Leclerc had a lot of tyre-cooling waiting to do. Did that lose him all the tyre temperature he’d just gained by staying longer with the blankets on? These are the sorts of margins Ferrari was playing with. Despite the big gap he’d given Alonso, Leclerc was almost up with him by Turn 16 – and was obliged to back off again, late in the lap. He then had to wait a further few seconds so as not to impede the end of Nico Hülkenberg’s timed lap. As he begins the first Q3 lap he can feel the front tyres are not fully up to temperature, he has to back off a little on the exit and take Turn 2 cautiously. There’s probably more than 0.1sec of lost lap time immediately. But then there’s a red flag. Sainz has crashed, caught out by the same combination of low tyre temps and having to wait to avoid impeding (in this case Oscar Piastri). As Sainz went to get back on the gas through the final fast double-apex left-hander, the rear wheels spun up over a bump and threw the Ferrari backwards into the wall. So, neither Ferrari with a time on the board, Leclerc having it all to do on the next lap. That late pitlane leave had really bitten them so far.
Time was getting tight for the final runs once the session was restarted and Leclerc was the fifth car out – but again Alonso was released in his path. Again his out-lap was compromised. Leclerc’s default is always to attack. He had to assume his tyres were going to be ready as he approached Turn 1. They weren’t. He ran a compromised line out of there and ran beyond track limits at Turn 2 as a result. Time deleted. Ferrari P9 and P10 on the grid.
With the benefit of hindsight, Ferrari got it wrong. But only because it was trying to transcend the actual level of its car around here.
Scratching like this doesn’t always go wrong. Sometimes it can put the slower car in control of the race. Let’s go back to Baku 2019. Ferrari was way faster than Mercedes around here. But Leclerc – by far the fastest throughout the weekend – had crashed out in Q2. That still left Sebastian Vettel in a car faster than the Mercedes. But only by a couple of tenths at best. Mercedes were scratching but for Q3 had a plan.
Here’s how we called it in the report at the time:
The plan at Mercedes had been hatched earlier that morning; because the tow on that final Caspian straight is so valuable here (anything between 0.3 and 0.6sec), they wished to avoid the usual final Q3 scenario of everyone waiting for Mercedes to go out first, which potentially could see Ferrari benefit from Merc’s tow.

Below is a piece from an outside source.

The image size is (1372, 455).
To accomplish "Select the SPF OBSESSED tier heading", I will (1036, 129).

One of the Mercs would be towed by the other, but the lead one would try to pick up a tow from another team’s car, while trying not to give Ferrari a tow. But how to arrange that on the crucial final runs? The dummy. Valtteri Bottas and Lewis Hamilton left early, just like usual. Three cars responded – those of Lando Norris, Antonio Giovinazzi and Sebastian Vettel – to line up nose-to-tail behind the Mercs up the pitlane. But then Bottas and Hamilton moved hard left into the practice start lane… and stopped. “Were you guys doing dummy starts, or did you just stop?” asked Vettel afterwards, knowing full well the answer. “Mmm?” replied Hamilton in mock innocence. “We just dummied you basically.”
“Clutch calibration,” offered Bottas. “Yeah, definitely clutch calibration,” agreed Hamilton.

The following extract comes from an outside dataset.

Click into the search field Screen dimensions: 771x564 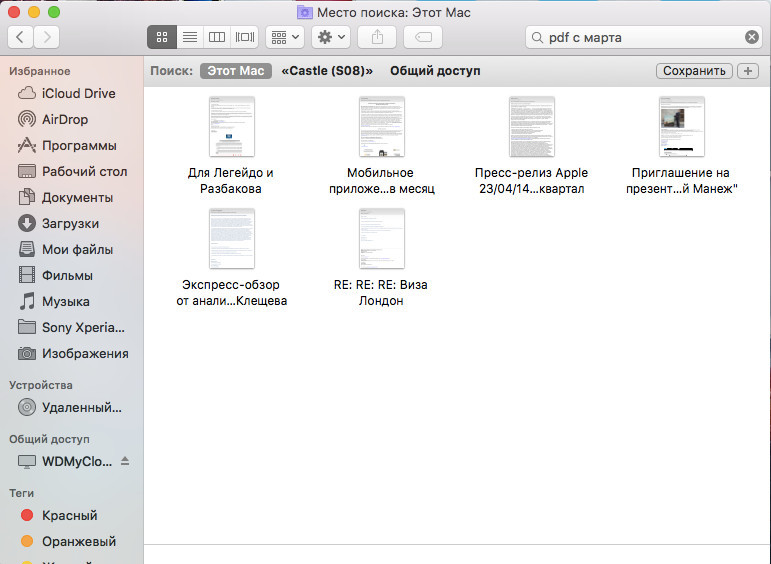pyautogui.click(x=640, y=37)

Bottas, benefitting from Norris’s tow, took pole. Hamilton, getting a tow from Bottas, lined up alongside him. Vettel, in the faster car but without the tow’s 0.3sec, was third, 0.1sec off the Mercs.
So Merc had scratched itself onto the front row against a faster car on the day, the foundations of a 1-2 in the race, Bottas winning. But the Q3 manoeuvering had implications upon the order within Mercedes.

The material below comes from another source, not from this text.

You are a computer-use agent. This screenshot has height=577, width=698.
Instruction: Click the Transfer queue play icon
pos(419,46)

Bottas let Norris go, so as to get enough distance on the McLaren that he wouldn’t be disturbed by its wake in the early part of the lap but could get its tow at the end. Hamilton in turn had to let Bottas go, which dropped his tyres even further out the window. “I had moments at Turns 1 and 3 as a result,” he reported.
There was an intense bit of discussion between the Mercedes drivers in the collecting area, almost certainly about how Hamilton had been compromised on the tyre prep lap – but Bottas appeared to give him short shrift. It had been Hamilton’s turn this weekend to decide the running order between them and it was he who’d decided Bottas should run ahead (obviously with the intention of picking up Bottas’s tow). As it turned out, of course, that worked against Hamilton.
“We need to have a cleaner weekend,” said Vasseur after the last Sunday’s race, in which Leclerc came through to fifth, Sainz to seventh. For sure it was a weekend which could have gone better. But sometimes you can get it wrong for all the right reasons.